Details of Evaluation Approach:

Using the list of all condominium registrants, we will draw a stratified random sample of lottery winners and losers. We will stratify by the location at the time of registration, number of bedrooms requested, and applicant gender. For winning households, we will select a subset of condominium sites across rounds in a first step randomization. We will oversample from early lottery rounds to increase the share of children (1) with long exposures to treatment and (2) who have entered the labor market or completed post-secondary education. 

Random allocation of lotteries allows for identification of ToT and ITT effects of a child’s family winning a lottery on later life outcomes. This is a rich empirical setting and has served as the basis for most analysis of similar policies to date. We will instrument the lottery treatment with a binary indicator for winning a lottery to manage the small share of non-compliers who do not successfully purchase a condominium after winning. As the literature shows that neighborhood effects vary with exposure, we will further estimate a linear exposure model where treatment effects are a function of the child’s age at the time their parents win a lottery. We will estimate a set of models that incorporate family fixed effects, such that the models are identified using within-family variation in treatment timing and exposure across siblings and use variance decomposition methods to identify the relative importance of family and neighborhood characteristics.

Finally, we will extend the structural selection model developed in Kline & Walters (2016) to account for endogenous selection into moving into, renting, or selling the condominium that a household wins. This model interacts the lottery instrument with plausibly exogenous baseline household characteristics in a 2-stage least squares framework to identify models with multiple treatment and fall-back states.

Outcomes (Endpoints):

We have three sets of primary outcomes for children: (1) educational attainment and test scores; (2) employment, income, labor market participation, and formal sector employment; (3) aspirations and well-being.

Educational attainment outcomes will be measured as whether a child is enrolled in school, has completed primary school, has completed secondary school, has enrolled in post-secondary education, or has completed post-secondary education. Each of these will only be considered on grade-relevant sub-samples of children. Test scores are measured in grades 8, 10, and 12.

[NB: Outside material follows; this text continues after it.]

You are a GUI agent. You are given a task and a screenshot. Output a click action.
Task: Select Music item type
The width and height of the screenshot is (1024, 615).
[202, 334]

Well-being will be measured based on strength and difficulties questionnaires administered to parents (SDQ). These will be scored following standard SDQ scoring using both the integer and categorical scores. Aspirations are measured by asking children about their desired occupations and educational attainment as well as the likelihood of these desires occuring. We map these responses into cardinal occupation and education aspiration measures. We consider weighted versions of these measures where the weights are determined by the likelihood of occurance. Finally, we combine the two aspirational measures into a normalized aspiration index following Anderson (2008).

We have 15 secondary outcomes: 1. Numeracy; 2. Literacy; 3. Fluid intelligence; 4. School quality; 5. Dwelling quality; 6. Neighborhood quality; 7. Social cohesion; 8. Parental investment in their children; 9. Child labor rates; 10. Occupation; 11. Family structure/marriage age; 12. Parental aspirations; 13. Household economic well-being index; 14. Household wealth; 15. Parental income.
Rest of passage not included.